La plupart des gens vivent sur ou à proximité de l’écoumène agricole, qui consiste en des superficies où se déroule principalement l’activité agricole. Historiquement, les villes se sont développées à proximité des routes commerciales et où la nourriture pouvait facilement être produite ou récoltée. De plus, les terres propices à l’agriculture près des villes ont souvent une grande valeur pour le développement résidentiel.

Les infrastructures sont essentielles au secteur agricole. Comme nous le verrons ci-dessous, les infrastructures servent généralement bien les exploitations agricoles étant donné qu’elle couvre l’écoumène agricole. Cependant, compte tenu de la proximité entre les zones agricoles et urbaines, et de la nécessité de développer des infrastructures qui servent plus spécifiquement la population et les intérêts commerciaux autres que l’agriculture, la construction et l’exploitation d’infrastructures peuvent impliquer la perte de terres agricoles, ainsi des désaccords sur la meilleure façon d’utiliser les terres sont inévitables.

Cet article montre comment les infrastructures au Canada couvrent l’écoumène agricole. Une mise en garde est que pour bien montrer les infrastructures, leur taille est disproportionnée dans les figures ci-dessous, et donc elles n’occupent pas autant de superficies que les figures le suggèrent.Les cartes ne permettent pas de commenter les questions d’utilisation des terres qui sont souvent au niveau local. Les données proviennent du gouvernement du Canada et, dans certains cas, leur couverture semble incomplète. Je montre des cartes pour l’ensemble du Canada, mais des données sont disponibles pour produire des cartes à l’échelle provinciale.

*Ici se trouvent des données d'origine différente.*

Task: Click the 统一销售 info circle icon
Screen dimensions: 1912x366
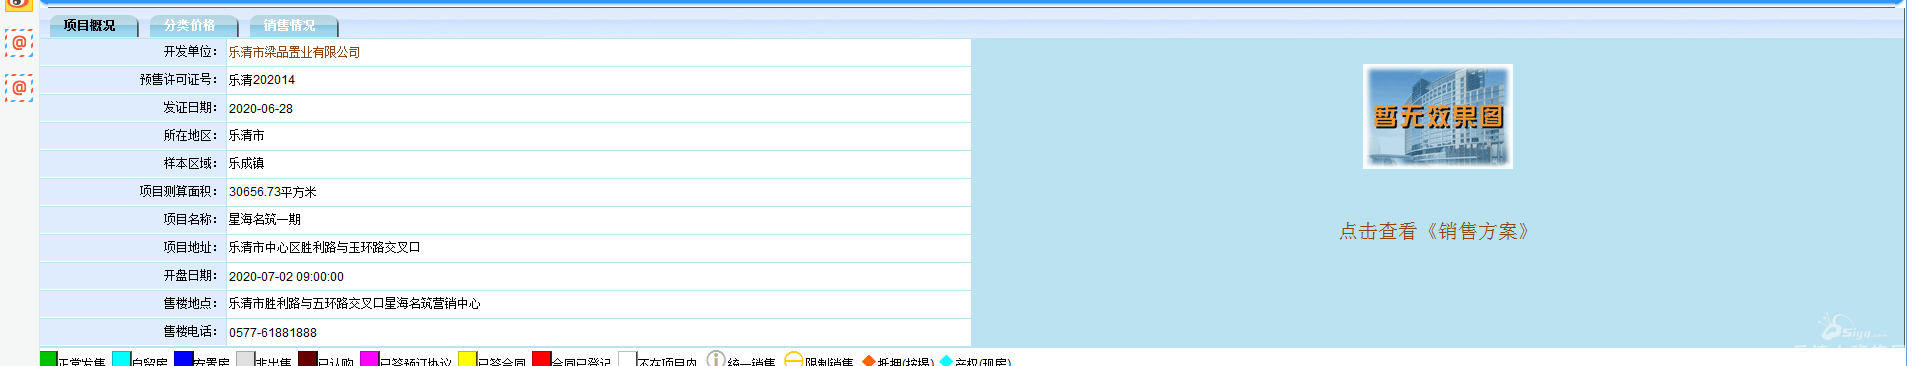Action: (716, 359)
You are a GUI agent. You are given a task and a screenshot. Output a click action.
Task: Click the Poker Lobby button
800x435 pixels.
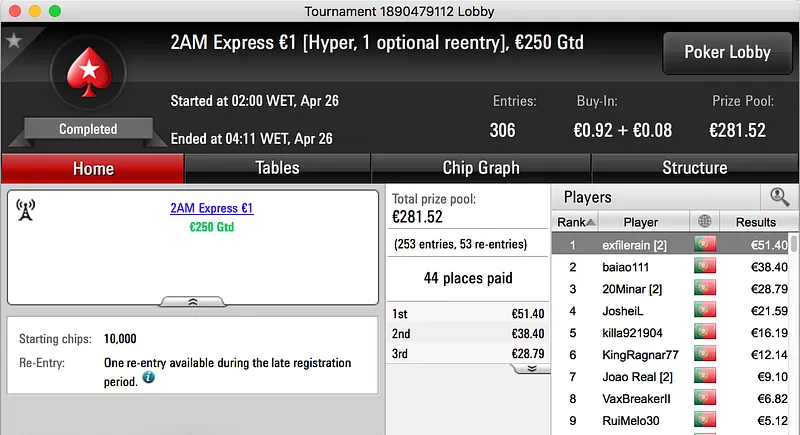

Avant de montrer des cartes de l’infrastructure au Canada, je pense qu’il est approprié de se remémorer où sont situées les fermes. Dans la figure 1, chaque point rouge représente une ferme située au hasard dans la subdivision consolidée de recensement à laquelle elle appartient, car je n’ai pas l’emplacement exact des fermes. J’explique comment ce type de carte est produit dans le premier billet de cette série.

La carte montre de plus grandes concentrations de fermes dans le sud de l’Ontario et au Québec le long du fleuve Saint-Laurent. Il y a des fermes partout dans l’écoumène agricole. Observez les taches blanches délimitées par l’écoumène agricole. Ce sont de grandes villes. Les emplacements de Montréal, Ottawa, Toronto, Régina, Edmonton et Calgary sont faciles à identifier.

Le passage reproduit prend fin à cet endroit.